Pride gone... asking for help

If you test the rockers and the cam on that valve is such that it should be closed there WILL be some looseness in the rocker. This engine has a mechanical cam and a small amount of lash is normal when the valve should be closed. It should be somewhere in the .015 to .020" range for that engine if set right; normal wear will make it bigger if no one ever adjusted it. If the 'looseness' you find is this small, then the valve is not necessarily stuck.

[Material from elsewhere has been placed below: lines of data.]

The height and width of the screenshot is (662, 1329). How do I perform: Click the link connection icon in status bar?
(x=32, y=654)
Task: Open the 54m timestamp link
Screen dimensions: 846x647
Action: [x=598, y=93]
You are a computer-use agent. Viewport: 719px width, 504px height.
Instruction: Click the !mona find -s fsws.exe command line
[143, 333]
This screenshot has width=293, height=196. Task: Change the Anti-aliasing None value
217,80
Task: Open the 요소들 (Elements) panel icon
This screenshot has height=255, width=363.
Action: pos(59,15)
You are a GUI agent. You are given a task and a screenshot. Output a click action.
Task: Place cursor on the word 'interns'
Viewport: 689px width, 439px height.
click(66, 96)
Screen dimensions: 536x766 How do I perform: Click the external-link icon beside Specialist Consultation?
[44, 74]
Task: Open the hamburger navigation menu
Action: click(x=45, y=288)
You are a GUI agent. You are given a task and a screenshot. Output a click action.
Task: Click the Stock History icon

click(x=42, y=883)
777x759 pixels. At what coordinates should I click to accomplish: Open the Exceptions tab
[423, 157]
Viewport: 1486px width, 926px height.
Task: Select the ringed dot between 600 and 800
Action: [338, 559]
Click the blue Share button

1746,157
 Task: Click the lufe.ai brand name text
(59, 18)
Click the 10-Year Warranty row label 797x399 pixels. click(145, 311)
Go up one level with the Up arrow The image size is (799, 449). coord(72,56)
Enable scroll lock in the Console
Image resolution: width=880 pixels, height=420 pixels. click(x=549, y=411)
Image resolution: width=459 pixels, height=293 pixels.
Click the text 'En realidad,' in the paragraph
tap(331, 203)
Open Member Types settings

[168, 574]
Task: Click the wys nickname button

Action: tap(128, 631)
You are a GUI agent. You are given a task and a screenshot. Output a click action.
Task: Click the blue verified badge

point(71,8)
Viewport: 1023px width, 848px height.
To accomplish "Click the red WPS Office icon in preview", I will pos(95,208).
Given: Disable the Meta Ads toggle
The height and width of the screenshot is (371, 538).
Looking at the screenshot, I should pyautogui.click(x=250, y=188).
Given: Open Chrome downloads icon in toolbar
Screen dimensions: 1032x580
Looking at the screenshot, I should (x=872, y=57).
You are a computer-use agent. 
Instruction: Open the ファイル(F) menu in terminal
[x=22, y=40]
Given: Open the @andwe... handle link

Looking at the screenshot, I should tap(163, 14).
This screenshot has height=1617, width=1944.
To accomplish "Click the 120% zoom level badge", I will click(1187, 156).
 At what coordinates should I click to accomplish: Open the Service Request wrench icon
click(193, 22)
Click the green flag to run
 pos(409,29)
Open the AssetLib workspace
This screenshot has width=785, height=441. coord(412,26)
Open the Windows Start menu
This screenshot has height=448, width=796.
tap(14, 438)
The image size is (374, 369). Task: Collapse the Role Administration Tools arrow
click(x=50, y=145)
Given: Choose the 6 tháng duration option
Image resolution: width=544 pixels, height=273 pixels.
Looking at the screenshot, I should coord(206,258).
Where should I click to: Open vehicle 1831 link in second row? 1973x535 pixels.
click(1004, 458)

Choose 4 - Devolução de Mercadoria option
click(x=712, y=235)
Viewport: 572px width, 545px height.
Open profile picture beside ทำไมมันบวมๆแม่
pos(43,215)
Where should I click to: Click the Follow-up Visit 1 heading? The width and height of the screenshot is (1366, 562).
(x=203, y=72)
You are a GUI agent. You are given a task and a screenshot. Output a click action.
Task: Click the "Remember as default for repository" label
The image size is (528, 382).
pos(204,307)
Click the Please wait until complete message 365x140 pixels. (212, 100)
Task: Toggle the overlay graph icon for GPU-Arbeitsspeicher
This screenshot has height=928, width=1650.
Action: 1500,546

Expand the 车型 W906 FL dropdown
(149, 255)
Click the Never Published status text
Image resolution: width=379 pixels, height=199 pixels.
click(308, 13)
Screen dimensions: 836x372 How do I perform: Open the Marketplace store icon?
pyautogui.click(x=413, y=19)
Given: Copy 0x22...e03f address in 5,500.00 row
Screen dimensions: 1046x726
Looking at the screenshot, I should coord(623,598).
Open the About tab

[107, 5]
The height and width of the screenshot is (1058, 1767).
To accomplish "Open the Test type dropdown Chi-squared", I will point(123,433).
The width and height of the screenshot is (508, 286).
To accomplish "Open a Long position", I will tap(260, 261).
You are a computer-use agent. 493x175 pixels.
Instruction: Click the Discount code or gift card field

But... on an engine that is this old, it would be possible that the the valve guides are sticky and the valves are hanging not closing quickly. AND, I would bet on some of the rings being stuck at this age and lack of running. You need to get it running a bit before you can evaluate the rings and valves sticking. If you want to, spray some carb cleaner in the valves springs at the valve stem and then crank; that will work some cleaner down the guides and loosen any gum in the guides. (It will also finish off the valve stem seals, but they are dried/cracked/shot to heck by now anyway.)

I am not convinced that you yet have good spark, based on your writings. Putting a spark plug on the end of a plug wire and looking for spark in open air across the gap is a useless test. It only takes a few thousand volts to jump the small spark plug gap in open air, but it takes 20,000 volts or more to jump that same plug gap in a compressed fuel air mixture.

Go back and place the spark wire from the coil so that the open end of that wire (when pulled off of the cap) is about 1/4" to 3/8" from metal, like the inner fender or the valve cover. Then crank and see if the sparks jump that size of open air gap with a hot looking blue spark.

And you said you have 6 volts at the coil; that is good under certain conditions but not others. When the engine is cranking, the voltage at coil + should be only 1 volt or less than the battery voltage when cranking. So measure your battery + while cranking and then measure the coil + voltage when cranking and find the difference; let us know what you find.

BTW, what ballast resistor did you put in? Many ballasts are wrong for the Mopar system.

Did you scrape the metal under the ECM clean so that the ECM gets a good ground? That is vital.

Measure resistance of each spark plug wire and the coil spark wire end-to-end; they should typically be in the 5-10k range.

When you try to start, use 1/2 tablespoon or so of FRESH gas dribbled down the carb at a time. That amount should allow the engine to fire and run for 1-2 seconds.